Kata is a Japanese word, meaning a detailed choreographed pattern of movements made to be practiced alone or within groups when training.
Kata is a also term used by software engineers in the Software Craftsmanship movement. Software Engineers who call themselves Software Craftsmen, will write Kata. Software Kata is a small snippet of code written in one sitting, repeatedly, often daily, in order to build up muscle memory and practice their craft.
This workshop aims to provide you with some kata exercises that you can practice. We will go over some of the techniques to focus and pratice your kata, and solve problems differently. These exercises vary from general to more complex algorithms. Remember that coding katas are for practice and improving your skills. You should try to solve it and also find a good solution following best practices of software development. Code Kata is a way to bring these element of practice to software development.
Key points to keep in mind:
- Repeat a task many times and make litte improvement in each time.
- Build up muscle memory on specifc tasks. Remember stuff you learned along the way.
- Short exercise (30 - 45 min long)
- Programming to solve similar problems in different ways.
- The goal of coding kata is not getting to the final solutions. The goal is to practice regulary.
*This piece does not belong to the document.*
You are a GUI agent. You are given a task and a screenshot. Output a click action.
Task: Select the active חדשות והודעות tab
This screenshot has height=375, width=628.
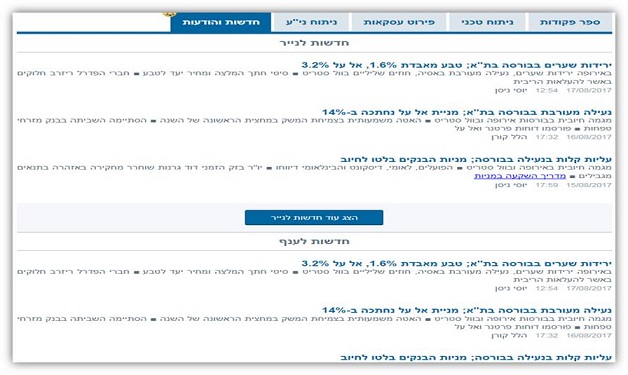[221, 22]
A good coding kata practice sesison would be as follows:
- A time without interruptions
- A simple thing you want to try as many times as it takes
- Review any mistakes that you made and learn from it
- Look for feedback each time and work to improve
- No pressure and no deadline
The bowling game consists of 10 frames.
In each frame the player has two opportunities to knock down 10 pins.
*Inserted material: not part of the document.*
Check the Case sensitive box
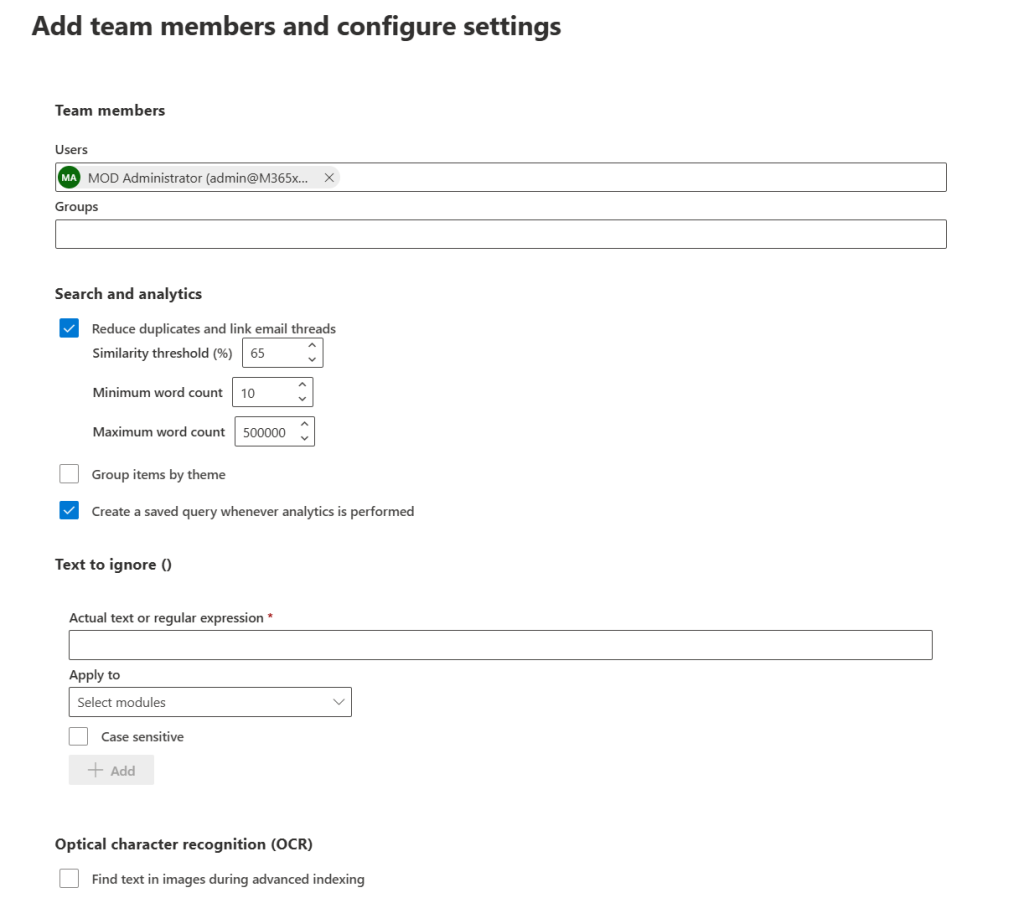The width and height of the screenshot is (1024, 898). tap(79, 737)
The score for the frame is the total number of pins knocked down, plus bonuses for strikes and spares.
A spare is when the player knocks down all 10 pins in two tries.
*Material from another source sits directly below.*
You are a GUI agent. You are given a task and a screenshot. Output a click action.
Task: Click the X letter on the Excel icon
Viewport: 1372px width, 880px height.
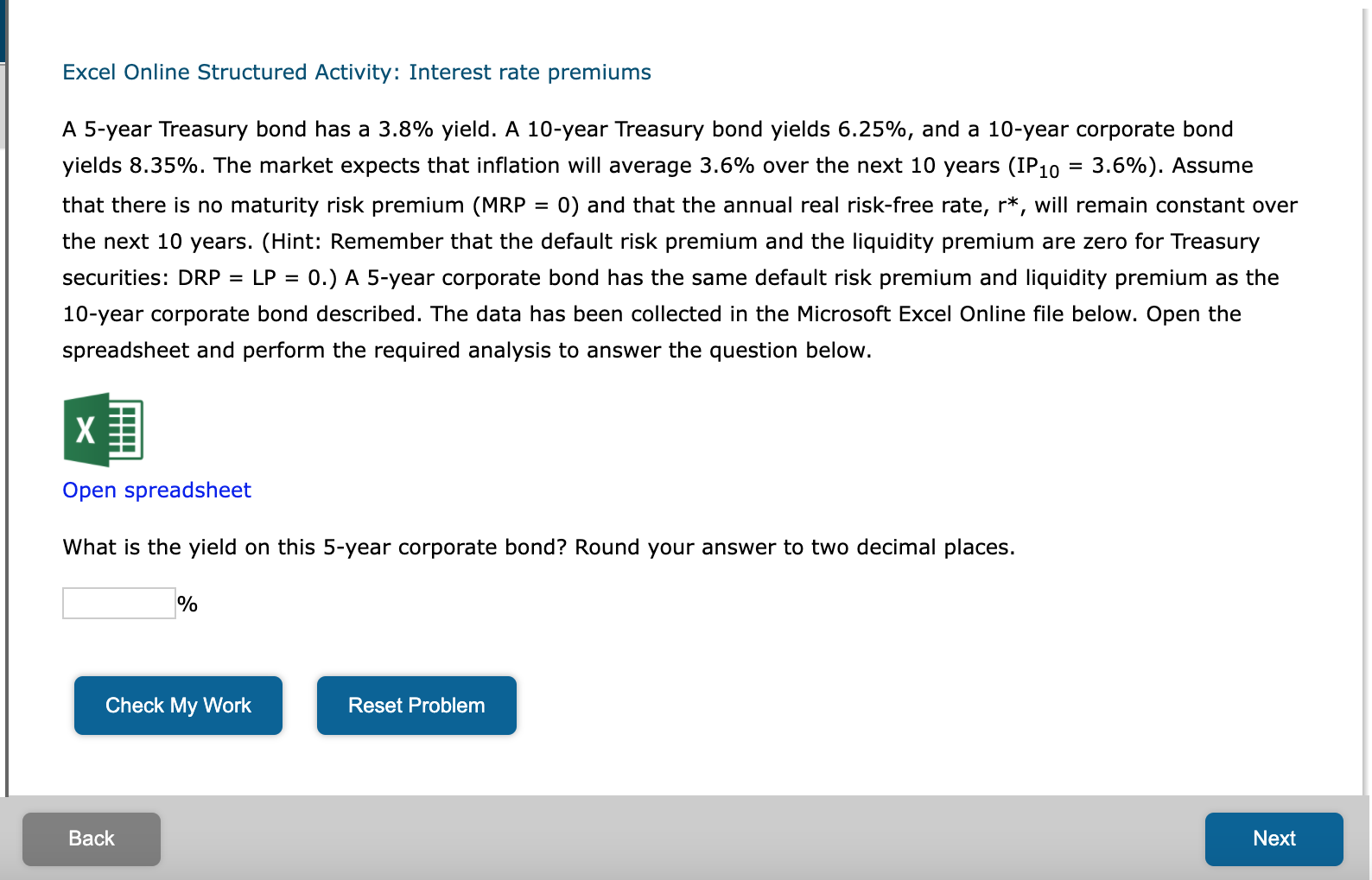(84, 429)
The bonus for that frame is the number of pins knocked down by the next roll.
A strike is when the player knocks down all 10 pins on his first try. The bonus for that frame is the value of the next two balls rolled.
In the tenth frame a player who rolls a spare or strike is allowed to roll the extra balls to complete the frame. However no more than three balls can be rolled in tenth frame.
Bowling Game Kata Steps with TDD
You will be working in your own branch. This time we will be working with branches in git.
- Create a branch called greeting and check it out
- Edit the greeting.txt to contain your favorite greeting
- Add greeting.txt files to the staging area
- Commit
- Switch back to the master branch
- Create a file README.md with information about this repository
- Add the README.md file to staging area and make the commit
- What is the output of git log --oneline --graph --all?
- Diff the branches
- Merge the greeting branch into master
- Create two users, Ravi and Kumar
- Make them members of the second group SystemAdministrators
- Ravi should have interactive login shell 4 )Kumar should have no login shell
- Create an collaborative directory path /dir/data
- The directory should be owned by SystemAdministrators
- All files created under this directory should have group permissions
- Others should not have any access to this directory#
- Create a new project named username-nexus with display name Shared Nexus.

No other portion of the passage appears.